Last week the Supreme Court of Indiana decided the companion cases of B.A. v. State and D.Z. v. State. For the first time, the Court addressed when students are entitled to Miranda warnings in school settings. The two opinions are well-written and provide a clear and helpful framework for deciding this issue of first impression with respect to juveniles. But the opinions are also helpful for adult criminal defendants as well.

How so? The Court once again clarifies that while the admission of evidence of one’s statements is subject to an abuse-of-discretion standard of review on appeal, purely legal issues (such as the one addressed in B.A. and D.Z.) are subject to de novo review. In the past, there has been some confusion among jurists and attorneys on this point. Many erroneously believed that the abuse-of-discretion standard applied to the trial court’s admission of the evidence in general, absent any consideration of whether the issue in dispute was one of fact or of law.

It is imperative that appellate practitioners use the appropriate standard of review. Where the facts relevant to the legal issue being decided are in dispute, on review the appellate court will show great deference to the lower court’s resolution of any dispute regarding what actually occurred (i.e., whether there was one officer in the room versus none, whether the officer’s presence was coercive in nature, etc.). Such factual findings will only constitute an abuse of discretion if there was no evidence or reasonable inferences to support the findings.

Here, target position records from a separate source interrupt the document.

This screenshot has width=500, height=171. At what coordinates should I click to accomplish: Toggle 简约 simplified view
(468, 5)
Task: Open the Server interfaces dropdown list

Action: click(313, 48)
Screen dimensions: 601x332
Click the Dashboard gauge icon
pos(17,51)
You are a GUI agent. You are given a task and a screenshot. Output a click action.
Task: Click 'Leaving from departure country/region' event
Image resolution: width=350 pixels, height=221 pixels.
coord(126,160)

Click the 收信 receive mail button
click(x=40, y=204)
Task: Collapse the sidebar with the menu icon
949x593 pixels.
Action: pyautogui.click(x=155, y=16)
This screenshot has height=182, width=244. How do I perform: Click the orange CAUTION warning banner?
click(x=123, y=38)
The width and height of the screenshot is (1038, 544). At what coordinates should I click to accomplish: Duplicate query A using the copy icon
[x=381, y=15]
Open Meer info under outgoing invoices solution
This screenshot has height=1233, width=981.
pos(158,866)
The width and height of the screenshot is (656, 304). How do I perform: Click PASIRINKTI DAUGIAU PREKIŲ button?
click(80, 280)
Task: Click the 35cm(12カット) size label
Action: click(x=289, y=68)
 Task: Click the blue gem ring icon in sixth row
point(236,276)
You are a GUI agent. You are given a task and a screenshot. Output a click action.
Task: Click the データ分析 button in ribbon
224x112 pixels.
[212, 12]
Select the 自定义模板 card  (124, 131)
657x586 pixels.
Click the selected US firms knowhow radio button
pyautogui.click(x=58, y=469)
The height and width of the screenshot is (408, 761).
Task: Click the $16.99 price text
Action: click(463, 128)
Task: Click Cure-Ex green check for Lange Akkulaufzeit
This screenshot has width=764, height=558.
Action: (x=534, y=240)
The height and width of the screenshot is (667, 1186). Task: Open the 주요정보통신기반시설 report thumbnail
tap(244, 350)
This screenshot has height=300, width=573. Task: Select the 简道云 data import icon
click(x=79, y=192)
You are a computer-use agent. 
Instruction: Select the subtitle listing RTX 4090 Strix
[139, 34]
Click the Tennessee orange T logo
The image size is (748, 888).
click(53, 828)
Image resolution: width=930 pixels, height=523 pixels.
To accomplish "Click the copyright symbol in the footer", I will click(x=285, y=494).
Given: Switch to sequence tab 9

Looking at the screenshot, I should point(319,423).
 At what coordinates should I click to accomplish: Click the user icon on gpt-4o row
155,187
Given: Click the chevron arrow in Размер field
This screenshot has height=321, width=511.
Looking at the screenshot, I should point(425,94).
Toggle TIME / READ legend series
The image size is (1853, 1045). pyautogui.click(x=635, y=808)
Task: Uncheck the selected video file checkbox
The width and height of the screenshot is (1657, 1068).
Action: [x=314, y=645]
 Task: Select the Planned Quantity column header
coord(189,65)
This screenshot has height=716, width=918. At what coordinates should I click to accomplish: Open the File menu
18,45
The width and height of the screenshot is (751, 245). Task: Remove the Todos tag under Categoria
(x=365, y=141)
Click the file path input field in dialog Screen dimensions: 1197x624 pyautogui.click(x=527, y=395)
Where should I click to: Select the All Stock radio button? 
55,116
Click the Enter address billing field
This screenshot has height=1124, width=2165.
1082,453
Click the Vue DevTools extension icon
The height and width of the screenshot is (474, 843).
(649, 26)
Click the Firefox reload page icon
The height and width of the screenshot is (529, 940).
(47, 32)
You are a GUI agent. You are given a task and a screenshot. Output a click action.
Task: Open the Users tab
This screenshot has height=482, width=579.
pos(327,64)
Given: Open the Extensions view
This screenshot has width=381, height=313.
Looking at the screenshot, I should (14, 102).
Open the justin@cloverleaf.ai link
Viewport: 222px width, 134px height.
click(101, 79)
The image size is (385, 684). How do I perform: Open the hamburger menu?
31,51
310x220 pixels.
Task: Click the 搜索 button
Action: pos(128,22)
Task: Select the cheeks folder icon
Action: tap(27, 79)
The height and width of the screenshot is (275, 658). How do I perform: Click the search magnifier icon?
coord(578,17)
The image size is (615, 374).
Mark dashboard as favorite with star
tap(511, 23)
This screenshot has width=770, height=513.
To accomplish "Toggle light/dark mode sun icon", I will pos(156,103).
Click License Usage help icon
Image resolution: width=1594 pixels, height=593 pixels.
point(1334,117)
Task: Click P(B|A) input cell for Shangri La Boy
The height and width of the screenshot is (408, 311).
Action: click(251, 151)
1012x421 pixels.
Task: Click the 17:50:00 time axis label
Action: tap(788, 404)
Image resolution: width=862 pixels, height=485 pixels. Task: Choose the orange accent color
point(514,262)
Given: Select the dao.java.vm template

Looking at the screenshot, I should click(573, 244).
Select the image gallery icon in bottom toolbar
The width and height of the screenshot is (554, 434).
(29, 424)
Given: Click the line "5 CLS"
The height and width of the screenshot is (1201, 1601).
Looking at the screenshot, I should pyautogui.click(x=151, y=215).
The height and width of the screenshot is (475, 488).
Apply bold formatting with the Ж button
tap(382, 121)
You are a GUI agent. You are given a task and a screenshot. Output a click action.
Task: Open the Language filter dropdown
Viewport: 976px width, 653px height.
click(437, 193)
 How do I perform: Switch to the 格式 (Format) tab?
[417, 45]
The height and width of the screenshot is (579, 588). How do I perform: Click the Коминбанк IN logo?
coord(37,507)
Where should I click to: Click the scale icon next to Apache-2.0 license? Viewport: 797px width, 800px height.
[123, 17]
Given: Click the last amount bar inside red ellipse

But the application of the relevant facts to the law, and the law itself, are subject to de novo review. Whether the trial court applied the incorrect legal standard (in B.A., for example, the lower court incorrectly applied an “educational purpose” exception to Miranda), or whether the lower court erroneously applied the relevant facts to the law, are to be given no deference on appeal. Instead, such matters (if deemed to be erroneous) would always constitute an abuse of discretion, since courts have no discretion in applying the law.